Starting point is 00:27:45 We hear often about, well, unlike the laying of the fiber, the GPU depreciates after a couple of years. So I think this is a pretty important question. Can you handle that for us? Yeah, I think kind of going back to the comments that we had earlier on balance, I think as you think about your GPU build-out, one of the things that we think about
Starting point is 00:28:07 is the lifetime of the GPU and how we use it. I think, you know, what you use it for in your one or two might be very different than how you use it in your three, four, and five or six. And so, you know, I think that is something where, you know, so far we've always been able to use our GPUs, even ones that we deployed multiple years ago for different use cases and get positive ROI from it. And that's why our depreciation cycle for GPUs is what it is. But I do think that's, you know, as we build our infrastructure, we are definitely consciously thinking about that because you don't want to have your entire fleet in two years. suddenly have to be replaced because, you know, that that would be expensive. And so, you know,
Starting point is 00:28:55 we are very thoughtful on that. And again, I think I talked earlier about different training. I also think even as you think about training, we often, in the past, used to monolithically call training training training, there's lots of lots of different training use cases now. There's pre-training, there's synthetic data generation that goes into training. There's post-training with RL and fine-tuning. and other different techniques. And, you know, having infrastructure that's very fungible and that you can use for a variety of different training scenarios and at the same time be used for inferencing
Starting point is 00:29:33 where you ultimately enable an application to perform a query or perform an AI invocation is key. And I think that goes beyond just the GPS, Even though people often narrowly focus on that. It also is around the data center Architecture. It's around the storage and the compute that's near the GPUs and it also really comes to play with a network Because if you are for example building one large data center that only does training and it's not connected to a wide area network around the world that's close to the users It's hard to use that same infrastructure for inferencing because you can't go faster than the speed of light.

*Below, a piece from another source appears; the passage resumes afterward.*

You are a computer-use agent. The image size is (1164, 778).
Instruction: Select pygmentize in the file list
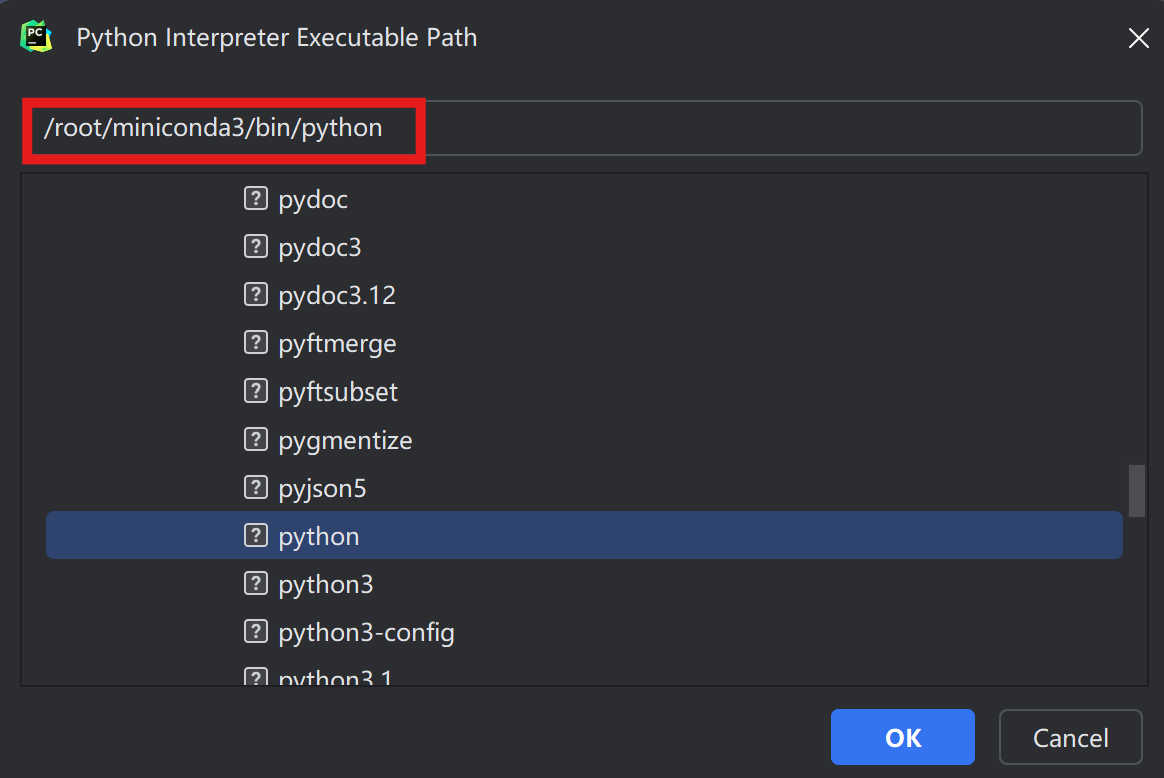(345, 440)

Starting point is 00:30:20 And so someone elsewhere around the world that wants to call that GPU, if you don't have the network to support it, you can't use it for those inferencing needs. And so again, going back to some of my comments earlier about how we're trying to be very thoughtful about where we place infrastructure and how we maximize the utilization,
Starting point is 00:30:40 we're definitely thinking of that, not just for this year or this quarter, but thinking about it on that four or five, or six-year horizon for how we want to basically leverage and use it. Okay. Here's another question. Are there any cool technological breakthroughs that would change the economies of data centers as we know them now?

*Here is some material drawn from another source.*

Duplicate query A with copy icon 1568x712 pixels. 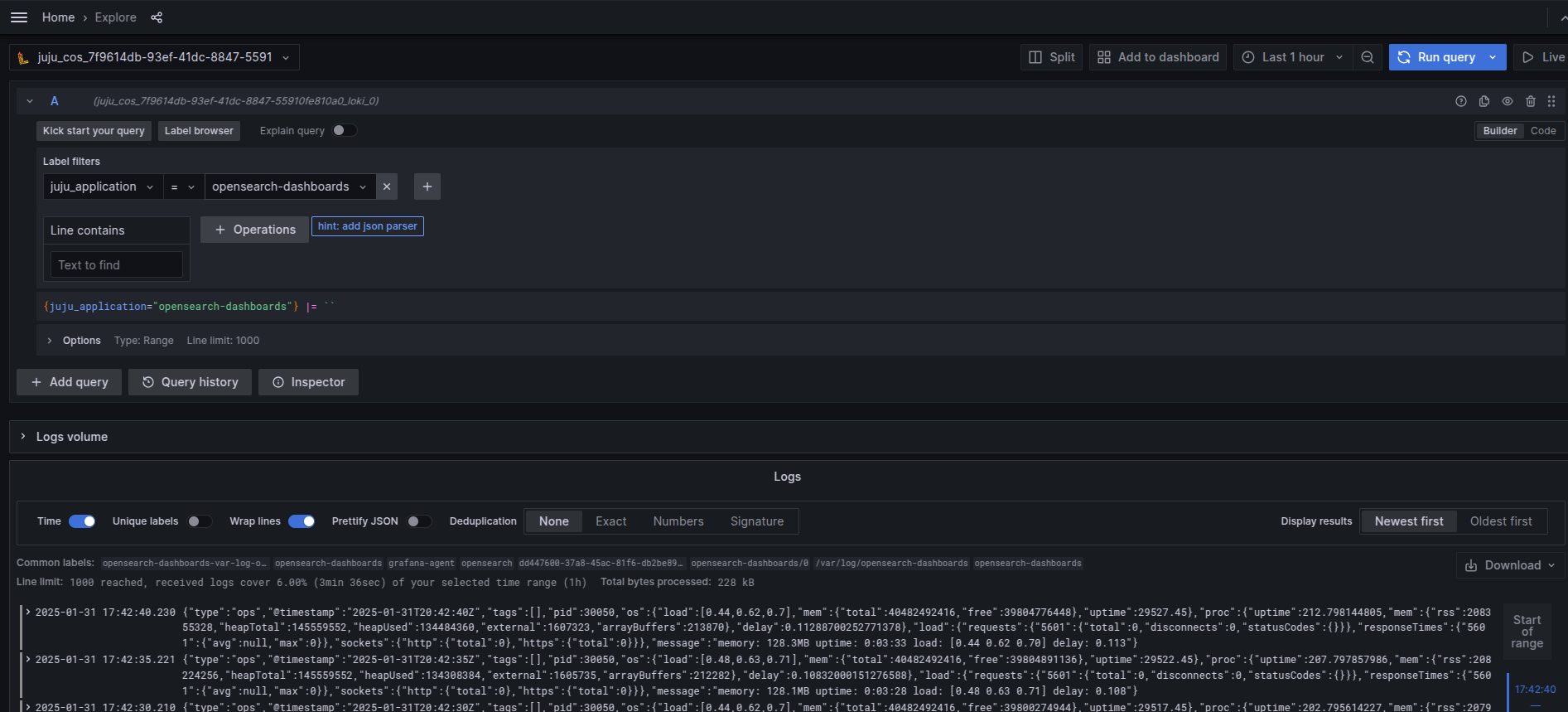1484,101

Starting point is 00:31:00 GPU started as graphics processing units for video games. Are the resources you found that might do as well, but with fewer constraints? Well, I think one of the biggest changes that's happening right now from a data center perspective, and you're seeing this with the latest Nvidia GPUs, and I think you're going to see this in a more profound way over the next two years, is the shift from air-cooled data centers where you use, you know, effectively giant air-conditioning units or chillers, to a
Starting point is 00:31:36 liquid-liquid-cooled facility water, where you're actually pumping in water in order to cool the equipment in a closed loop circulating system. So in other words, you feed in cold water, you run it over the GPUs effectively, extract the water, cool it down again and then do it again throughout the building. That's a massive technology change. And it does mean that older data centers that are air cooled, you know, they can't just drop in liquid cooling and be effective. And so that is something that I think everyone that's in the AI space is designing for. It needs to be thoughtful of, again, with their infrastructure projects to make sure that they're ready for that technology shift.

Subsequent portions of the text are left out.